Reproduce word for word the passage of the genetic algorithms text that begins at "Genetic algorithms mimic" and stops after "of 20 cars).".

== SOURCE EXTRACT ==

Genetic algorithms mimic the process of natural selection and they are mostly used to generate solutions to optimization problems. Such as the problem of building two-dimensional cars to navigate a bumpy race track.
Here you can see an example car that I generated with 3 wheels jumping across the race track. To the top is the current generation, which is 12. It means that our car belongs to the 12th generation and that there were over 200 cars tested before it (since a generation consists of 20 cars).
After the program tests a generation consisting of 20 cars, it considers the cars that belonged to that generation for selections, crossovers and mutations; which is another way of saying that it selects them by considering their scores, it does some crossovers between them and it does a degree of mutation to them. These result in a new generation of cars that may perform better in the racing track.
The cars aren’t perfect to begin with. At the start, they may not even have wheels (reinventing the wheel anyone?) and they roll over in seconds. However as generations pass, the better performing cars are found and the program goes ahead to use them more often since they score a lot more than the other weirdly shaped cars. The race track also gets trickier and bumpier after a while, which helps the further evolution of cars. In the following image you can see the same car slowing down to a stop while trying to ascend a steep slope.
You can also share a car that performs great with others or see other people’s cars. The algorithm is also explained to a degree for those interested. One problem is that after a while the generations tend to take a longer time since the cars perform better and longer. A solution is to get a bumpier road, by changing the track while keeping your generation.
The name of the program is BoxCar2D, check it out yourself. It’s pretty fun in the beginning, then you can make it run in the background for a while and check it later to see a better generation. Rinse and repeat to find the ultimate car.

===
== RECORD EXTRACTS ==

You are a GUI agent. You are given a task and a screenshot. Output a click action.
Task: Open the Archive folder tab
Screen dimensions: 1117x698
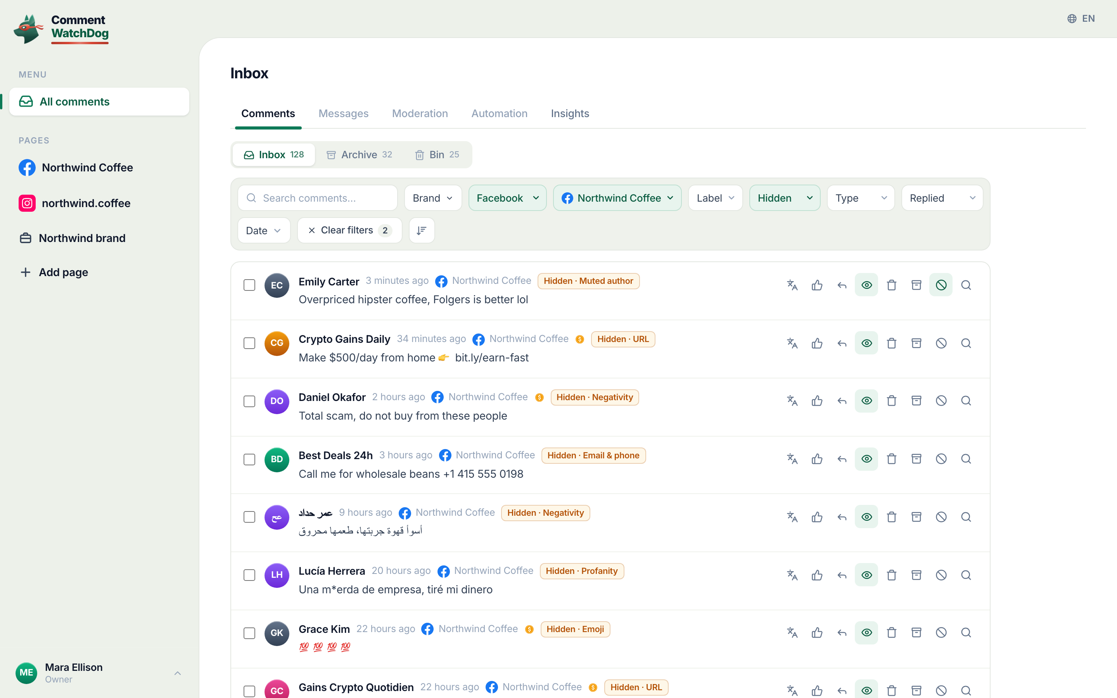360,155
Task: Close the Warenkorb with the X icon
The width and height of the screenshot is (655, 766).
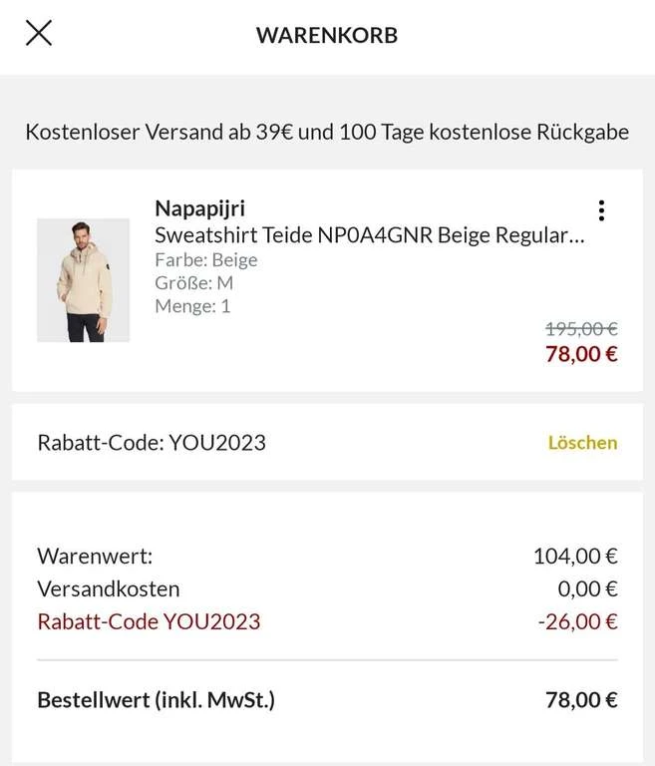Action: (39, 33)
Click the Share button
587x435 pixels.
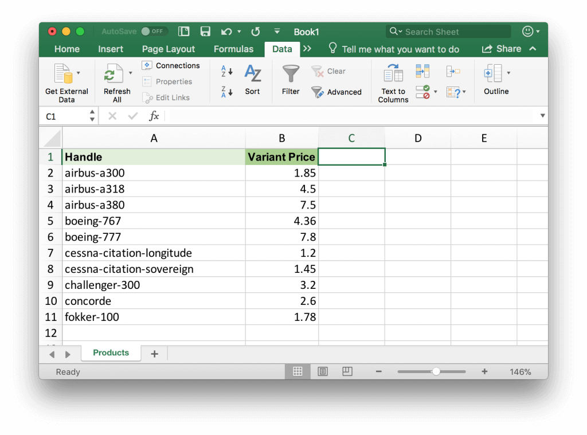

===

**THE ANSWER:**
Genetic algorithms mimic the process of natural selection and they are mostly used to generate solutions to optimization problems. Such as the problem of building two-dimensional cars to navigate a bumpy race track.
Here you can see an example car that I generated with 3 wheels jumping across the race track. To the top is the current generation, which is 12. It means that our car belongs to the 12th generation and that there were over 200 cars tested before it (since a generation consists of 20 cars).